Return, exactly and in full, the lines of the records below starting at the one with "Collapse the Current" and ending at the one with "Open the Network tab in DevTools", and no other lines.

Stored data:
◇ ◇ ◇ ◇ ◇ ◇ ◇

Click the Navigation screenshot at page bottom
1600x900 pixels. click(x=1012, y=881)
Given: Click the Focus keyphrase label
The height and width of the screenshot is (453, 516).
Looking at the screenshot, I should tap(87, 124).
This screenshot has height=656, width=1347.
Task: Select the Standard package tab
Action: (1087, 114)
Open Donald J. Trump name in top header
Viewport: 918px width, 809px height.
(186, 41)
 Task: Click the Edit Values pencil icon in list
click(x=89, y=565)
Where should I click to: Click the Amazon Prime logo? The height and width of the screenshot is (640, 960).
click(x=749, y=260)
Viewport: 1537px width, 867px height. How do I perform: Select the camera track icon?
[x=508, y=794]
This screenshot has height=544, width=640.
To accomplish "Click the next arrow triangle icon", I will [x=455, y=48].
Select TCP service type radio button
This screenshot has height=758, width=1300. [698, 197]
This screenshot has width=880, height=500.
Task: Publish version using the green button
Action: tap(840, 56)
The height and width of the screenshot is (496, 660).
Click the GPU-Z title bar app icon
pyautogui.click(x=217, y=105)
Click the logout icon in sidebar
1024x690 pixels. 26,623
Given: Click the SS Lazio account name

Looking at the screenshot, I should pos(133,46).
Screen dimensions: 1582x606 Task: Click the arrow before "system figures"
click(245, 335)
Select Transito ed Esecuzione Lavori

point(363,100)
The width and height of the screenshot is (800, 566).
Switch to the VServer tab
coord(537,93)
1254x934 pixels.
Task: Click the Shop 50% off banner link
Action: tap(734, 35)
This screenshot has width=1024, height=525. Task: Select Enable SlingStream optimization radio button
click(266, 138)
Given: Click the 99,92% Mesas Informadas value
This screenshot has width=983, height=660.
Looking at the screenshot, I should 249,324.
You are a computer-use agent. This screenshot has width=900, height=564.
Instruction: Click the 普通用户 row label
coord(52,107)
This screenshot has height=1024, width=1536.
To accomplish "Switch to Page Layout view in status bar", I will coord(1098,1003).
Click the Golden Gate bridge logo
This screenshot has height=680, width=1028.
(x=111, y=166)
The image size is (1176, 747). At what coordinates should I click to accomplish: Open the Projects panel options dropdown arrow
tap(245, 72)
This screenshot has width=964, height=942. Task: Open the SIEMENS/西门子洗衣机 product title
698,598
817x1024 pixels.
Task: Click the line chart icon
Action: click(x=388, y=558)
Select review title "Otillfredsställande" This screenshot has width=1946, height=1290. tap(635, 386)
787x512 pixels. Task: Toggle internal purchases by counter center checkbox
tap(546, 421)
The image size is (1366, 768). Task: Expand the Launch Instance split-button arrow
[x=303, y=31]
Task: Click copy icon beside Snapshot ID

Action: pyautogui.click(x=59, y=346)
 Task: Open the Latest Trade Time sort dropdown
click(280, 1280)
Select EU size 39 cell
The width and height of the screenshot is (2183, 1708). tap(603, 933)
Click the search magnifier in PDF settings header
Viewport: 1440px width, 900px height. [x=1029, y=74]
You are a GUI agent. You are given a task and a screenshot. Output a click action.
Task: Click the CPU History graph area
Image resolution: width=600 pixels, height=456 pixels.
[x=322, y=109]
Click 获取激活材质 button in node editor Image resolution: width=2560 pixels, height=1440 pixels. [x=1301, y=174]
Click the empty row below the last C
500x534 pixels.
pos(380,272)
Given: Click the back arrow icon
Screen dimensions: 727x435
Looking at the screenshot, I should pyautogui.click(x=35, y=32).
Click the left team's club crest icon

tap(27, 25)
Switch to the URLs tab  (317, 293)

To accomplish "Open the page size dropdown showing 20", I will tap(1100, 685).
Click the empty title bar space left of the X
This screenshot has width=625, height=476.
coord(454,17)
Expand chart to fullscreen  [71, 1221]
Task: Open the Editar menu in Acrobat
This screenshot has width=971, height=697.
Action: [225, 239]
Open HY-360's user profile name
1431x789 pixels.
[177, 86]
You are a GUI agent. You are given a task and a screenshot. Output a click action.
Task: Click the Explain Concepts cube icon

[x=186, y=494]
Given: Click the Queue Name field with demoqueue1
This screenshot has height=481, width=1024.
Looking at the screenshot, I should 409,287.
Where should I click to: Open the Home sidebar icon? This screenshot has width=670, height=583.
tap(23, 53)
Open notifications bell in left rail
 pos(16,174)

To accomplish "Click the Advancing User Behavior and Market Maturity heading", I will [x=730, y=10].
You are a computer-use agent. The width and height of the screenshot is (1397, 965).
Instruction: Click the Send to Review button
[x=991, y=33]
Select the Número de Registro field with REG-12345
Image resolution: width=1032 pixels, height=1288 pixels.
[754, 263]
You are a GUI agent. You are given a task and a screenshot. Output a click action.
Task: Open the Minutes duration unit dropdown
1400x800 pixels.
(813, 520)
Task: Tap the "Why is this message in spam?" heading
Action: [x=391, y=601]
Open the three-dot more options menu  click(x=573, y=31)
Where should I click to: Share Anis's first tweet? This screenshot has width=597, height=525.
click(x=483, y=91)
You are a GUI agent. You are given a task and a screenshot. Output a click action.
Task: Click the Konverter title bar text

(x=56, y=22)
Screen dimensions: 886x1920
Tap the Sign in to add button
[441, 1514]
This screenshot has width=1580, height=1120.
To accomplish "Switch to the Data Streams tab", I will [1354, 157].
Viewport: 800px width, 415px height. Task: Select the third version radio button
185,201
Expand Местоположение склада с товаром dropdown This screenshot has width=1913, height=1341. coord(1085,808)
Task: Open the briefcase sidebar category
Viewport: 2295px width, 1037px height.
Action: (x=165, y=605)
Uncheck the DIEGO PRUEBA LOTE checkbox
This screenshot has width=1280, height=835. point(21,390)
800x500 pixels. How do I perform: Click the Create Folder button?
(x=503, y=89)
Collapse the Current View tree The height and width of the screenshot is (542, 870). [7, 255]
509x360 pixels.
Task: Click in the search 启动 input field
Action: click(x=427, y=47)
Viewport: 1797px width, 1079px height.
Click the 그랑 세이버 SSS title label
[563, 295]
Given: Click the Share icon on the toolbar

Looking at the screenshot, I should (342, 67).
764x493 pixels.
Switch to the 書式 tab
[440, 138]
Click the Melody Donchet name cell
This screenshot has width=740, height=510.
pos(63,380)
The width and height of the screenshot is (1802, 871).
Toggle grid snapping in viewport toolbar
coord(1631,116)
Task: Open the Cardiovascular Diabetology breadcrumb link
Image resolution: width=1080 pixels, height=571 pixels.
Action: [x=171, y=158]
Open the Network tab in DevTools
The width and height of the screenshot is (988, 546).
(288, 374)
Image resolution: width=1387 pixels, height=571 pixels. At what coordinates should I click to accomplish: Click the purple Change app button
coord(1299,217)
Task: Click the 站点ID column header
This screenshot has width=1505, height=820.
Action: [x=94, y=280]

◇ ◇ ◇ ◇ ◇ ◇ ◇

• [Response below]:
Collapse the Current View tree The height and width of the screenshot is (542, 870). [7, 255]
509x360 pixels.
Task: Click in the search 启动 input field
Action: click(x=427, y=47)
Viewport: 1797px width, 1079px height.
Click the 그랑 세이버 SSS title label
[563, 295]
Given: Click the Share icon on the toolbar

Looking at the screenshot, I should (342, 67).
764x493 pixels.
Switch to the 書式 tab
[440, 138]
Click the Melody Donchet name cell
This screenshot has width=740, height=510.
pos(63,380)
The width and height of the screenshot is (1802, 871).
Toggle grid snapping in viewport toolbar
coord(1631,116)
Task: Open the Cardiovascular Diabetology breadcrumb link
Image resolution: width=1080 pixels, height=571 pixels.
Action: [x=171, y=158]
Open the Network tab in DevTools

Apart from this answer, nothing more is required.